Sake is not wine. While sake is often referred to as “rice wine,” it is actually brewed more like beer. Sake is brewed from a mash of sake rice, yeast, water and koji. Koji converts the starch of sake rice into sugar for fermentation. Similar to beer, sake is meant to be consumed fresh, not aged like wine.

But, like wine, sake has different varieties with unique aromas and flavors. Sake will display various aromas and flavors impacted by the rice, water, yeast and brewing style of the sake brew master or toji (pronounced TOH-jee). The sake rice must be milled, or “polished,” in order to remove impurities, proteins and oils from the outer layers of the grain, leaving the starchy center for brewing. The amount of polishing will also impact the flavor.

The different grades and types of sake include:

  • Junmai: Pure rice sake where the polishing of the rice is unspecified, but generally down to at least 70% of its original size. It is generally fuller-bodied and earthy.
  • Junmai Ginjo: Pure rice sake where the polishing of the rice is down to at least 60% of its original size.
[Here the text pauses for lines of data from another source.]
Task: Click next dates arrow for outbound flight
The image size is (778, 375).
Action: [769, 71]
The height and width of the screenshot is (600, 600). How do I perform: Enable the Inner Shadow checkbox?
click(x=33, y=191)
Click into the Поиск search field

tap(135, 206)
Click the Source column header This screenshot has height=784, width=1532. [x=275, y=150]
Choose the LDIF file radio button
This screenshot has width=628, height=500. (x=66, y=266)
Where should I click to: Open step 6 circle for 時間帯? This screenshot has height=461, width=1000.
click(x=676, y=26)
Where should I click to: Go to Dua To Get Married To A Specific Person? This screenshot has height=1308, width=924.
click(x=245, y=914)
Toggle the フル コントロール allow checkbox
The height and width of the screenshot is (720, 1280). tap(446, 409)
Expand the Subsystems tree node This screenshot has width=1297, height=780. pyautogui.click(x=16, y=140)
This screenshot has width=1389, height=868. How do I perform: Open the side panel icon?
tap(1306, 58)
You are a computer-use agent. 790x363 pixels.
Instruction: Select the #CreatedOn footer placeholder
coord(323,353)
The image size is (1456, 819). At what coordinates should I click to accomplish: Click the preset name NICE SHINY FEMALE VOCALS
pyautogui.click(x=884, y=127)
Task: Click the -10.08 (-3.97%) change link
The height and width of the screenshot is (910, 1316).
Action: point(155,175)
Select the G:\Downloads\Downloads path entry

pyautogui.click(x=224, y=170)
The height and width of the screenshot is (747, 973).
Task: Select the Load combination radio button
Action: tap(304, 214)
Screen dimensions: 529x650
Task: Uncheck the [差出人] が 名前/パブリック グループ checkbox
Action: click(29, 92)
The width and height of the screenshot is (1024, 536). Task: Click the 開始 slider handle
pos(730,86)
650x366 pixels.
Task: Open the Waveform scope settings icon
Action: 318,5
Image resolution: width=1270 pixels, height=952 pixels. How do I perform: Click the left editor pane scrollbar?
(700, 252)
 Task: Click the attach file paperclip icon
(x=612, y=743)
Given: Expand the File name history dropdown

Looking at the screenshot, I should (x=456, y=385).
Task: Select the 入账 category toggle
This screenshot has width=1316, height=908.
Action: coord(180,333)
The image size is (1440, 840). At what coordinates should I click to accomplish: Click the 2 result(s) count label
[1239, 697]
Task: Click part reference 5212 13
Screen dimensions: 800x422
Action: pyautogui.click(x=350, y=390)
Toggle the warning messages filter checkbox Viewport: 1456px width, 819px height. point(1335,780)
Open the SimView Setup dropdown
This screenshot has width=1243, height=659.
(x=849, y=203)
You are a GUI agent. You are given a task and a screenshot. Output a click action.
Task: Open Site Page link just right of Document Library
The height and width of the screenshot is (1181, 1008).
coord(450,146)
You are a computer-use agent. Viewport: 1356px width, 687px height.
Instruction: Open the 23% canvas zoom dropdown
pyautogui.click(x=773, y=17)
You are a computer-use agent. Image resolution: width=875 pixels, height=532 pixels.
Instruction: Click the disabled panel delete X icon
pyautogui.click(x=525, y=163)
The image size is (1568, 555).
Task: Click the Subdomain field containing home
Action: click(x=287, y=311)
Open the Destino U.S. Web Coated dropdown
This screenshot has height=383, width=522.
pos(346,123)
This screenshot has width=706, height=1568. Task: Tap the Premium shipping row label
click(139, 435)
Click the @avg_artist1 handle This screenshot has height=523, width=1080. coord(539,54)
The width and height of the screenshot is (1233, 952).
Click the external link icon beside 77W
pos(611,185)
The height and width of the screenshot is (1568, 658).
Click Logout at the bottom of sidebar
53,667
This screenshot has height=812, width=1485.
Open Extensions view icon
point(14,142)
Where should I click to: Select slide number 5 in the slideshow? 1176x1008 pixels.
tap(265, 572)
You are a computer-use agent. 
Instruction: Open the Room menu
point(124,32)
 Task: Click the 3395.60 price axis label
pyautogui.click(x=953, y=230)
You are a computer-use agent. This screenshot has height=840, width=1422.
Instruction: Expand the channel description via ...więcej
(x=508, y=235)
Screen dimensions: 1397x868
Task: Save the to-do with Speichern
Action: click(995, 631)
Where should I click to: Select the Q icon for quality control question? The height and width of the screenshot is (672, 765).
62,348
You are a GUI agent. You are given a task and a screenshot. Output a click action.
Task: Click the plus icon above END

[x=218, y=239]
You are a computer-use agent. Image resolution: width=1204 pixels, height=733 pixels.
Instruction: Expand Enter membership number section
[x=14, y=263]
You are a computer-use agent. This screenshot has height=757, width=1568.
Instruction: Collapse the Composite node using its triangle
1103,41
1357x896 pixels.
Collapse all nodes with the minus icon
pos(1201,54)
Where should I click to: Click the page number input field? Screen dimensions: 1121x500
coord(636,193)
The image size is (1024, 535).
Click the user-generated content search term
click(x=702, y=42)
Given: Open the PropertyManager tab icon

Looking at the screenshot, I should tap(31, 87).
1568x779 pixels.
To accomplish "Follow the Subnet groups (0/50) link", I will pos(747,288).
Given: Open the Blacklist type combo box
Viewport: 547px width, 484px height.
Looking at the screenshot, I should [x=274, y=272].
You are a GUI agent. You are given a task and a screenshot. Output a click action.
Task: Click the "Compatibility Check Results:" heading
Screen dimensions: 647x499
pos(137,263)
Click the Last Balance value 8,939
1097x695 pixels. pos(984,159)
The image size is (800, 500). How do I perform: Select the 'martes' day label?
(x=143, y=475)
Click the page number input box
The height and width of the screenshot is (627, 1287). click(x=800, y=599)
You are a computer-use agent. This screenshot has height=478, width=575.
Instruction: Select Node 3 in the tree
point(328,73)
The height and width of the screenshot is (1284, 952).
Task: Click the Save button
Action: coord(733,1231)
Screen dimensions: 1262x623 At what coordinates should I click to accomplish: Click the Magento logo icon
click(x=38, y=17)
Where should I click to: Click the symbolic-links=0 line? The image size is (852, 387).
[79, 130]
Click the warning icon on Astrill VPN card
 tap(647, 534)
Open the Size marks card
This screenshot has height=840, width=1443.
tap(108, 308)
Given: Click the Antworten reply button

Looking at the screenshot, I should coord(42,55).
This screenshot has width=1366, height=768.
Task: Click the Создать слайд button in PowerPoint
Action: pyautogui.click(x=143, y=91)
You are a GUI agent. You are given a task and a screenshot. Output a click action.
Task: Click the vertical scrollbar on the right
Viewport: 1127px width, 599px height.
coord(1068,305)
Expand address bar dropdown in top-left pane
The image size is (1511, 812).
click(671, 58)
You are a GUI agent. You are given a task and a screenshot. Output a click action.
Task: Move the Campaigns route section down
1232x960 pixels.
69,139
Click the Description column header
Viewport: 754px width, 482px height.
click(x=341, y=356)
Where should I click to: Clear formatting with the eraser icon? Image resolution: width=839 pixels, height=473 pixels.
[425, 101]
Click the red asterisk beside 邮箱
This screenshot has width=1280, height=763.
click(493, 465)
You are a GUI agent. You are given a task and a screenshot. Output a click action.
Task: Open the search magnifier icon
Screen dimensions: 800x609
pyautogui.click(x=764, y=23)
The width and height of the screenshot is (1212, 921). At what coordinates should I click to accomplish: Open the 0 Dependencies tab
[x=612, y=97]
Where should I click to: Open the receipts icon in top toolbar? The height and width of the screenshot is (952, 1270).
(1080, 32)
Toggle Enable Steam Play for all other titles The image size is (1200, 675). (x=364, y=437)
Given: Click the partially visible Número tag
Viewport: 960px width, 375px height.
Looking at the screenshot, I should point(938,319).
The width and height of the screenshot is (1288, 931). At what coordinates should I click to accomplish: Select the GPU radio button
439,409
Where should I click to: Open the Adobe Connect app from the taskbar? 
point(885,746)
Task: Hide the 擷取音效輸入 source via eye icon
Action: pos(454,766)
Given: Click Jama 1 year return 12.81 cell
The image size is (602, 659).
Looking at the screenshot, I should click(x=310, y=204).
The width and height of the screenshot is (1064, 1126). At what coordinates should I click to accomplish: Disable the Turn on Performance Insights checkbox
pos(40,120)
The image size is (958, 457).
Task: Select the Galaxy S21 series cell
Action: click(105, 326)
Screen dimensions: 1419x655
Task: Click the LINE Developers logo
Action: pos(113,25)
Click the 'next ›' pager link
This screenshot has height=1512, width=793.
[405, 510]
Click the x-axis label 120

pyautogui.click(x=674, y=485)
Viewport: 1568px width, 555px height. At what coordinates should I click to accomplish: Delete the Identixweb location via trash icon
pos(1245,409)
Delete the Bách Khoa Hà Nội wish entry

It is generally medium-bodied and fragrant.
  • Junmai Dai Ginjo: Pure rice sake where the polishing of the rice is down to at least 50% of its original size. It is generally smooth, delicate and refined.
  • Honjozo: Sake where brewer’s alcohol has been added during the brewing process, and where the polishing of the rice is down to at least 70% of its original size.
  • Nama sake: Unpasteurized sake. It is believed to be fresher in taste.
  • Nigori: In reference to sake, “nigori” means any sake that is cloudy or not perfectly clear. It is minimally filtered, thus leaving behind rice particles to varying degrees (depending on the sake).

Sake can be served hot or cold. The temperature at which sake is served is dependent upon the type of sake. Hot sake is served in traditional ceramic carafes and cups in order to retain the warmth of the drink. Benihana first popularized sake in the United States with its Benihana Hot Sake, and it remains one of the restaurant’s most popular beverages. Chilled sake should be served in traditional glassware in order to take in the aroma.

Never pour your own sake. One should always pour sake for others but never for one’s self. This is rooted in Japanese culture’s ideals of courtesy and hospitality. This applies to both hot and cold sake. At Benihana, we instill this ideal in our servers when we bring a carafe of sake to the table. As much as possible, we try to have the servers always pouring the sake for guests in order to maintain this tradition.